I am not going to tell you any more valuable trade secrets in public. If there are those expending many millions to fight these battles, hiring the smartest and most powerful people out there, and they still have not found it, it must be rare and valuable information, yes?

This may give you food for thought -- what type of thing could this be, how do I find it, how do I exploit it?










Friday, January 24, 2014

Herbalife and the Short Sellers

Herbalife (HLF) has been under attack for months by short sellers but the stock has performed well, urged on by long traders like Carl Icahn. 

It is now announced that Senator Mackey of Massachusetts has written to the SEC and the FTC asking them to investigate HLF.

California Atty. Gen. Kamala D. Harris' staff has agreed to meet today Friday in Los Angeles with a coalition of critics who believe that Herbalife Ltd. preys on poverty-stricken immigrants with false hopes of easy money.

When you have predatory or activist short sellers, you can expect a public relations battle to begin.

Just as the lion kills its prey by grabbing the prey's throat in its mouth and squeezing off blood to the brain, a predatory short seller will gradually cut all supp0rt for its victim.  

We have in HLF an interesting situation because the company's case is flawed at best -- 88% of its distributors do not make a dime, because the company has almost $800 million in EBITDA, and because we have an investor with relatively unlimited resources, Carl Icahn, buying up the stock with the intention of squeezing the lead short seller, Bill Ackman, with whom he has a grudge.  Carl is an expert at using the media to publicize his investments. 

We see the resources each side has, we can expect an excellent public relations contest.

The shorts, with almost 20 million shares short as of the end of the year, are probably pushing these latest two announcements. 

In retaliation, HLF has said it is "eager" to address the Senator's concerns at his earliest convenience. This is a good reply by a competent staff that is used to defending the company and its business.

The shorts seem intent on recruiting powerful allies in the government, both in California and with two federal agencies. 

As a short you want the attack vectors focused on the target. You want force multipliers from entities that are more powerful than your target. 

These attacks come at a good time for the shorts as the stock seems to have been high priced even if its business model is a valid one.


Chart courtesy of Stockcharts.com

Thus we see a lovely move from over $80 to almost $60. I am sure the shorts are hoping this will start some momentum on the downside. No doubt they would like to panic and institutional holders into seeking a safer stock and one that is not accused of preying on the public. In fact I doubt that the stock will ever see $80 again. I believe the shorts will eventually bring it down but the battle will take years and be very costly. 

What seems unusual to me is that the shorts would attack a company with billions in revenues and almost $900 million in cash to protect itself. 

After all, lions, crocodiles and other predators all go after the weakest member of the herd, not the strongest. In war, you attack where the enemy is weak. You do not make a frontal assault on a heavily defended position. 
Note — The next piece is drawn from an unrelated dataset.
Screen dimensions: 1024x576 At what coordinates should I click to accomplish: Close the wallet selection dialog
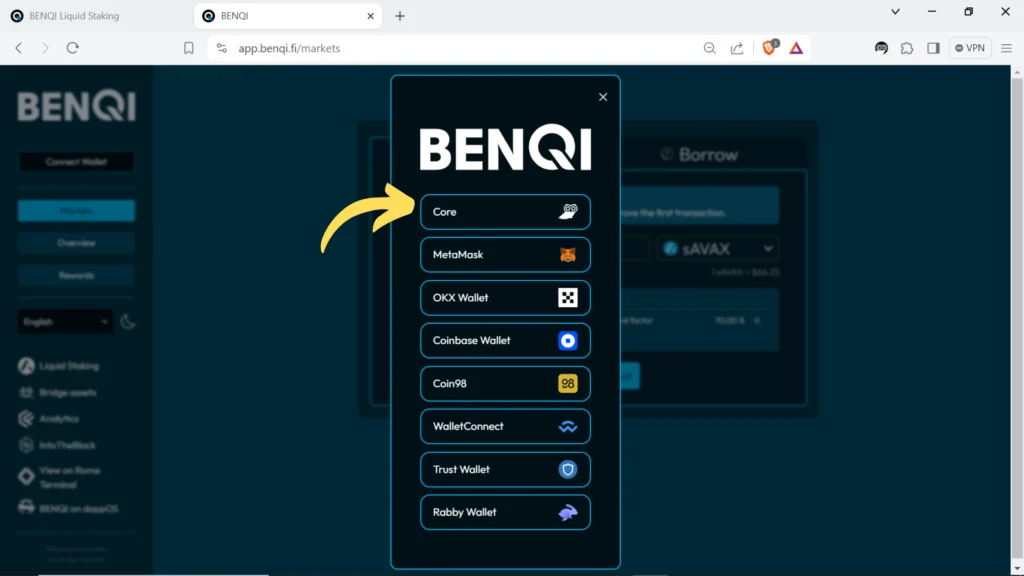[603, 97]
As a short seller, you want stocks that tank fast after a big hit, not a long, drawn out expensive war. 

There are many tools left for both sides to use. I believe it is a mistake not to use them all at once. 

The power of Herbalife is that it can recruit new distributors. All this publicity cannot be helping. While it is good to try to recruit the government, to rely on that as your only attack is a big mistake as you cannot control it. 

On the other side, the longs just seem intent on talking up their position. I do not see them directly attacking the shorts, other than making the price go up.  As we saw this week, it is a mistake to rely only on this. 

In a life or death battle, shorts only stop attacking when you are almost dead. 

We look forward to being a spectator on this one.